Wednesday, June 17, 2015

Two becoming one

The scriptures teaches that a man and woman shall leave their parents and be joined together in matrimony and the two shall become one.
Is this to be taken literally? Do the two individuals now become like Siamese, where they are always together and doing the same things? Does this mean that they no longer connect with family and friends?
This would seem like a boring and claustrophobic life. I do recognize that there a some people who actually believe that this is what it means when two individuals get married. Sure, you need to spend time with each other and get to know each other more but you also need time apart to cherish the relationship that you have.


My understanding is that when you leave your family of origin, the intent is not to cut them off totally but to start your own family, put your spin on the type of family that you would like to have. There maybe good attributes or family traditions that you would like to input in your new life with your spouse as well as there may be negative situations that you will not want to repeat. This is now your chance to create the family that you want.

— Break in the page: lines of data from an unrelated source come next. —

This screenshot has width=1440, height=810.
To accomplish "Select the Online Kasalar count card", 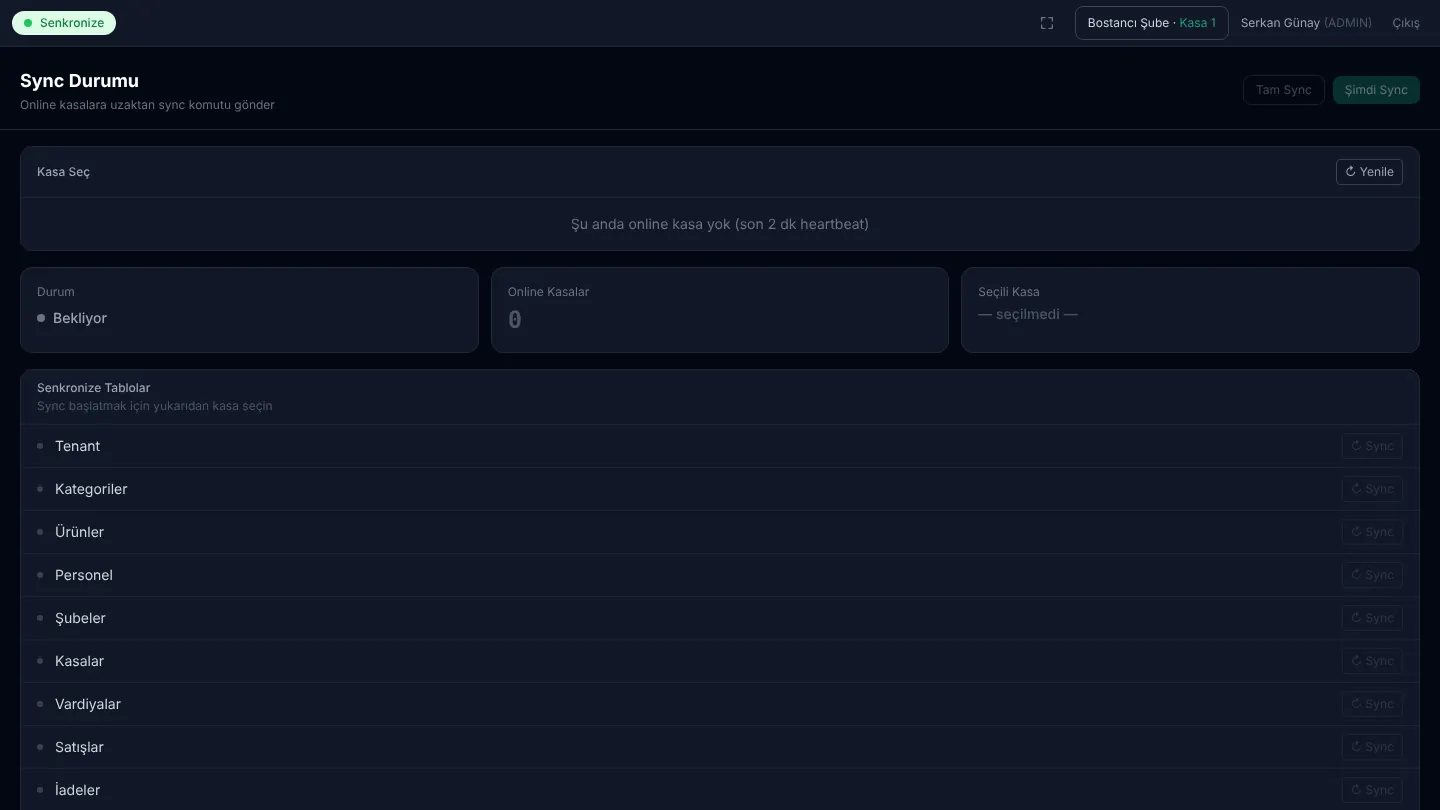I will tap(720, 310).
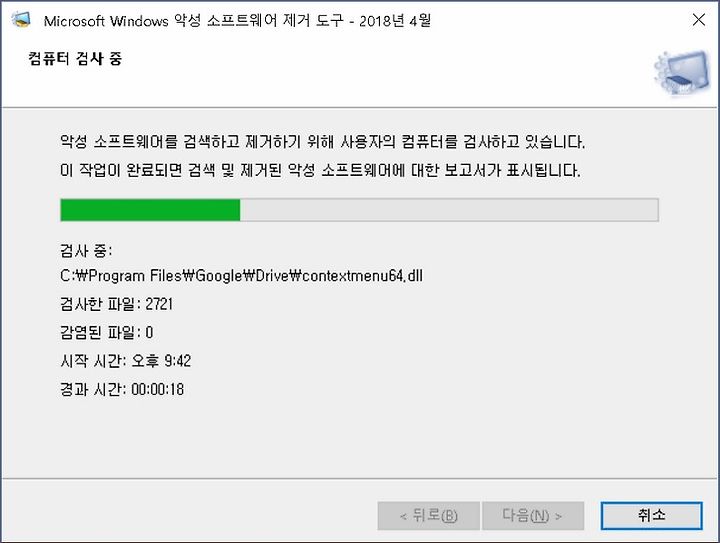This screenshot has width=720, height=543.
Task: Close the malware removal tool window
Action: [698, 19]
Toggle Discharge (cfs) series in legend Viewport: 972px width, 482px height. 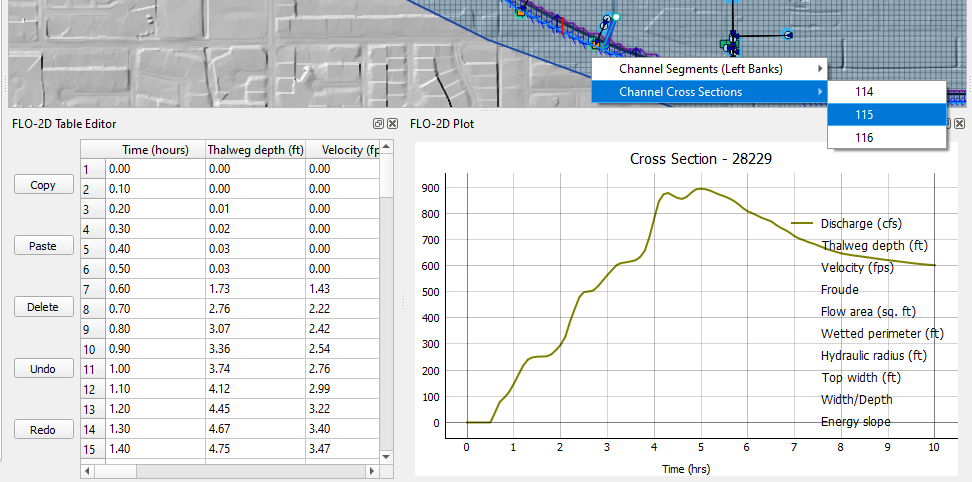pyautogui.click(x=860, y=224)
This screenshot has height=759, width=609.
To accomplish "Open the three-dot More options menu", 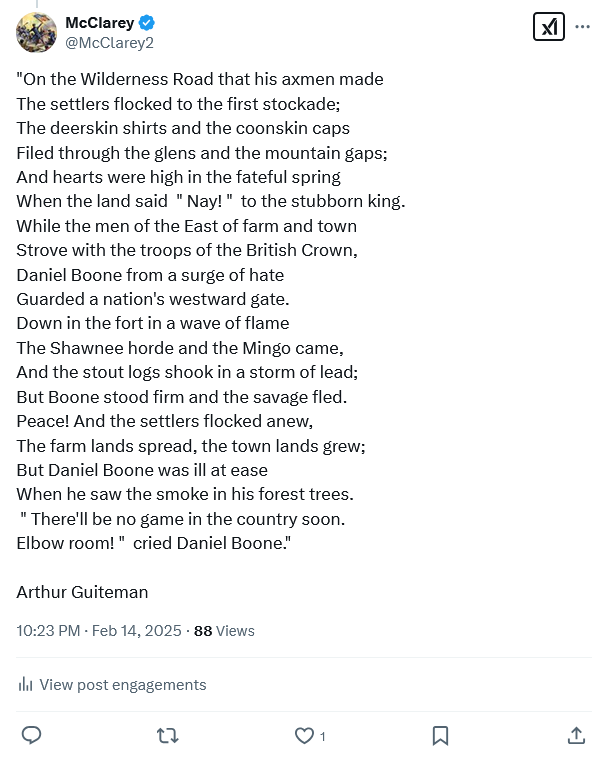I will [x=582, y=27].
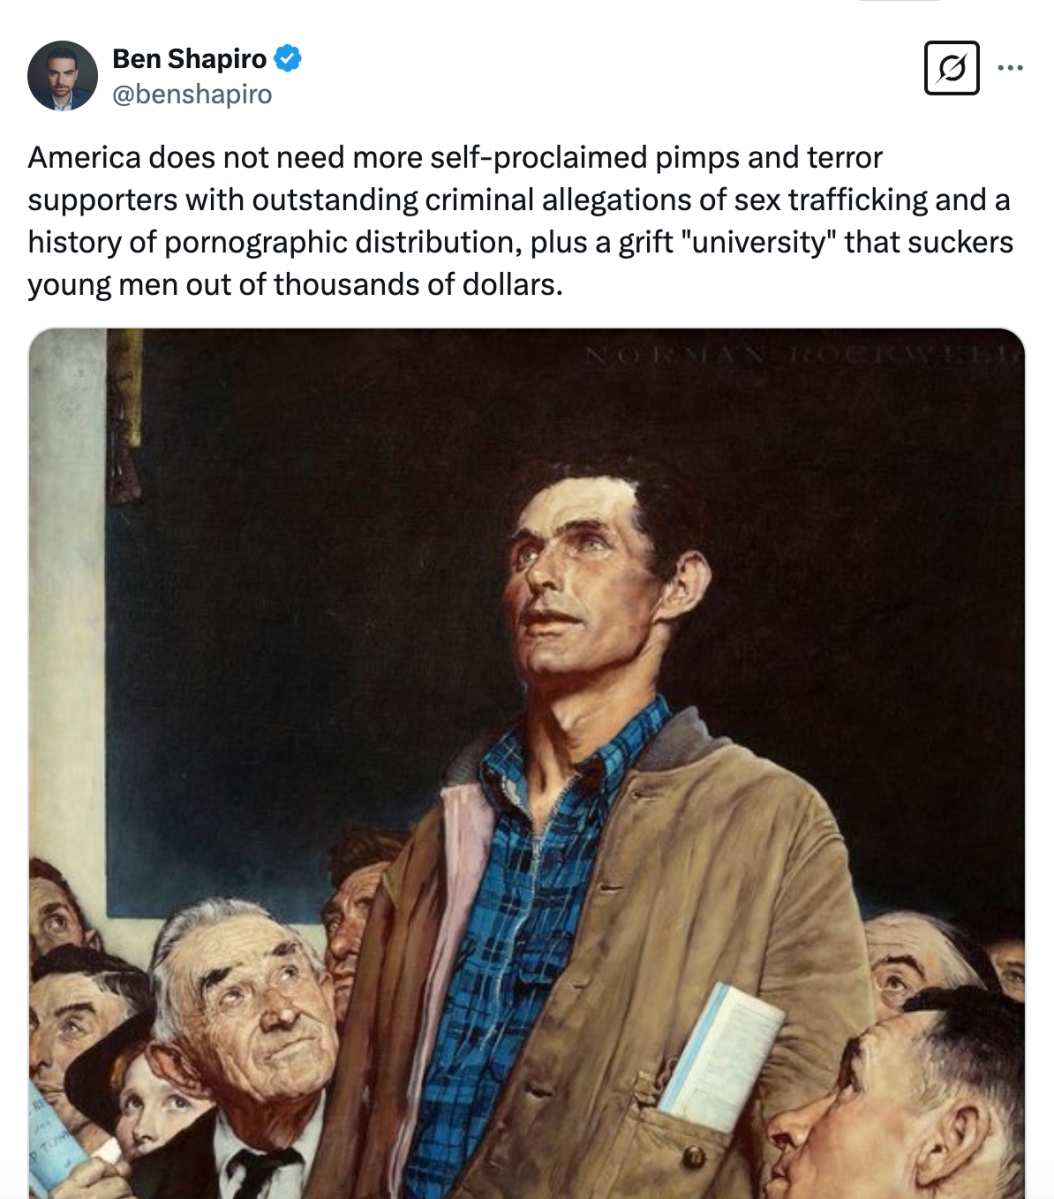1054x1199 pixels.
Task: Click the phrase "sex trafficking" in tweet
Action: click(831, 200)
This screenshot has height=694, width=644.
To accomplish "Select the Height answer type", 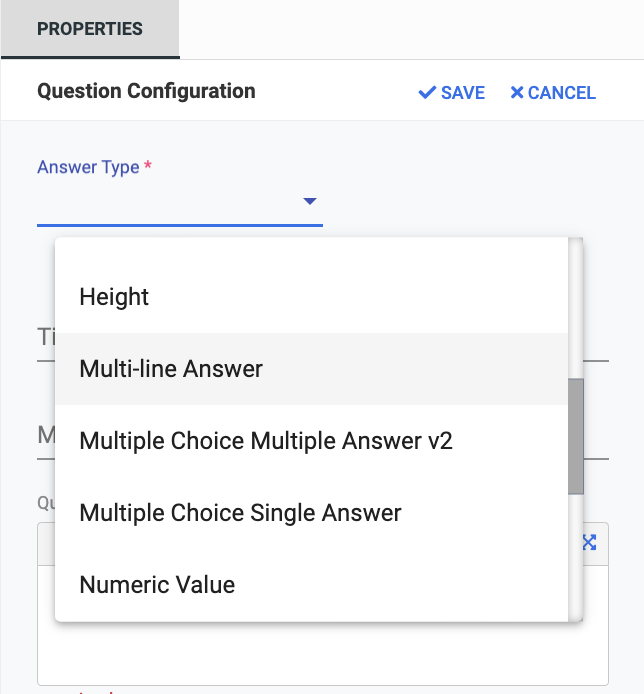I will 114,297.
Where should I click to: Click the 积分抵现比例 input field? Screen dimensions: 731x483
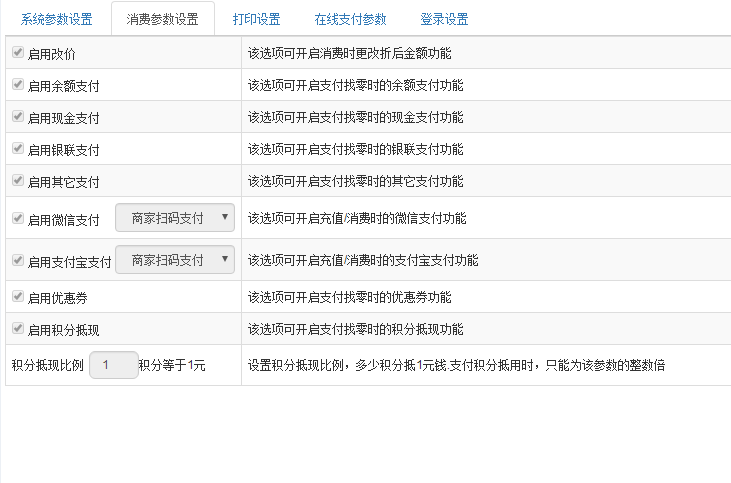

One should also bear in mind that whereas you maintain a relationship with your family and friends and incorporate them in your new life, they should not be the driving force behind your relationship. The growth of your relationship is between you and your spouse. It is not dependent on family or friends. Sure you maintain a relationship with them and visit each other etc.., but they should not be dictating how you should live your life to the point of possibly instructing your spouse what to do. If this is the case then you would not be ready for marriage.
I have heard of instances where the wife expects her husband to disconnect with his female friends and would screen the calls that come in for him. This is a sign of mistrust and possessiveness. He married you, that should tell you where his loyalty lies. It is interesting that women will maintain friendships with their male friends yet would not want their spouses to do the same. These were the same friends that they had while you were courting. A ring does not change anything aside from your living arrangements for those who started living together after marriage.
Another encumbrance is couples living at one parents' home after marriage. I know at times there may be circumstances that cannot be helped, such as an ailing parent but it should not just be because parent or child cannot let go. This is really unhealthy.
In two becoming one, you both maintain your individuality as you strive to build your home together.